= TASK REQUIREMENTS =
For this exercise, set down all the records exactly as given.

(Data excerpts)
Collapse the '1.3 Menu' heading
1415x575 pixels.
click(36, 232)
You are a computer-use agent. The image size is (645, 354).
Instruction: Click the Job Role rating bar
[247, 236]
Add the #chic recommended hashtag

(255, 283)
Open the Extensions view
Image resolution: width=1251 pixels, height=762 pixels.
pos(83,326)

= TASK RESULT =
Collapse the '1.3 Menu' heading
1415x575 pixels.
click(36, 232)
You are a computer-use agent. The image size is (645, 354).
Instruction: Click the Job Role rating bar
[247, 236]
Add the #chic recommended hashtag

(255, 283)
Open the Extensions view
Image resolution: width=1251 pixels, height=762 pixels.
pos(83,326)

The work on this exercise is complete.